GIVEN ENTRIES:
━━━━━━━━━━━━━━━━━━━━━━━━━━━━━━
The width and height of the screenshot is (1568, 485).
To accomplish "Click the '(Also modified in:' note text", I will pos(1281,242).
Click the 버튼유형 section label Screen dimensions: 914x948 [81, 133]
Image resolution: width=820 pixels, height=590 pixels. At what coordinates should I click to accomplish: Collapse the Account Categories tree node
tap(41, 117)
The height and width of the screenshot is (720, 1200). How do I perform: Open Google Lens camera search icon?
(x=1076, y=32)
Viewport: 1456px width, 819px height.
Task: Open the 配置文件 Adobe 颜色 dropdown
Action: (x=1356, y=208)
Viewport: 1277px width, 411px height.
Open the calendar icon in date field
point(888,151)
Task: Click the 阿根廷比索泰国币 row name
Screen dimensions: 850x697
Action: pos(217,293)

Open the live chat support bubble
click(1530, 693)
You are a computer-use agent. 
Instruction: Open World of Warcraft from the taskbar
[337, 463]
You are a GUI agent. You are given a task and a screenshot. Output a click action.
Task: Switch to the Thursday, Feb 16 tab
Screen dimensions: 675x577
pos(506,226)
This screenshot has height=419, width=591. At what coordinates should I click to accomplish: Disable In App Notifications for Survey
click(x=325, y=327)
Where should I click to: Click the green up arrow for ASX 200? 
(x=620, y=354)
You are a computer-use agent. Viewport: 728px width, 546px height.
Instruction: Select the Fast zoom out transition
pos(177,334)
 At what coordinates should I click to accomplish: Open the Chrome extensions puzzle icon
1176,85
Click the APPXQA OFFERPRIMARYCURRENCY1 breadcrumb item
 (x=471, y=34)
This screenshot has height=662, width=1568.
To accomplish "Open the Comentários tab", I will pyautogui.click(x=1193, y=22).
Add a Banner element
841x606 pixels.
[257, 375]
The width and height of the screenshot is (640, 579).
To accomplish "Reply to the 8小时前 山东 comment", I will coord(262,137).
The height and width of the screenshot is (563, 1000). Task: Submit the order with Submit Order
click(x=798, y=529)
━━━━━━━━━━━━━━━━━━━━━━━━━━━━━━
REQUIRED ACTION:
The answer must be the full data, repeated word for word.

EXERCISE ANSWER:
The width and height of the screenshot is (1568, 485).
To accomplish "Click the '(Also modified in:' note text", I will pos(1281,242).
Click the 버튼유형 section label Screen dimensions: 914x948 [81, 133]
Image resolution: width=820 pixels, height=590 pixels. At what coordinates should I click to accomplish: Collapse the Account Categories tree node
tap(41, 117)
The height and width of the screenshot is (720, 1200). How do I perform: Open Google Lens camera search icon?
(x=1076, y=32)
Viewport: 1456px width, 819px height.
Task: Open the 配置文件 Adobe 颜色 dropdown
Action: (x=1356, y=208)
Viewport: 1277px width, 411px height.
Open the calendar icon in date field
point(888,151)
Task: Click the 阿根廷比索泰国币 row name
Screen dimensions: 850x697
Action: pos(217,293)

Open the live chat support bubble
click(1530, 693)
You are a computer-use agent. 
Instruction: Open World of Warcraft from the taskbar
[337, 463]
You are a GUI agent. You are given a task and a screenshot. Output a click action.
Task: Switch to the Thursday, Feb 16 tab
Screen dimensions: 675x577
pos(506,226)
This screenshot has height=419, width=591. At what coordinates should I click to accomplish: Disable In App Notifications for Survey
click(x=325, y=327)
Where should I click to: Click the green up arrow for ASX 200? 
(x=620, y=354)
You are a computer-use agent. Viewport: 728px width, 546px height.
Instruction: Select the Fast zoom out transition
pos(177,334)
 At what coordinates should I click to accomplish: Open the Chrome extensions puzzle icon
1176,85
Click the APPXQA OFFERPRIMARYCURRENCY1 breadcrumb item
 (x=471, y=34)
This screenshot has height=662, width=1568.
To accomplish "Open the Comentários tab", I will pyautogui.click(x=1193, y=22).
Add a Banner element
841x606 pixels.
[257, 375]
The width and height of the screenshot is (640, 579).
To accomplish "Reply to the 8小时前 山东 comment", I will coord(262,137).
The height and width of the screenshot is (563, 1000). Task: Submit the order with Submit Order
click(x=798, y=529)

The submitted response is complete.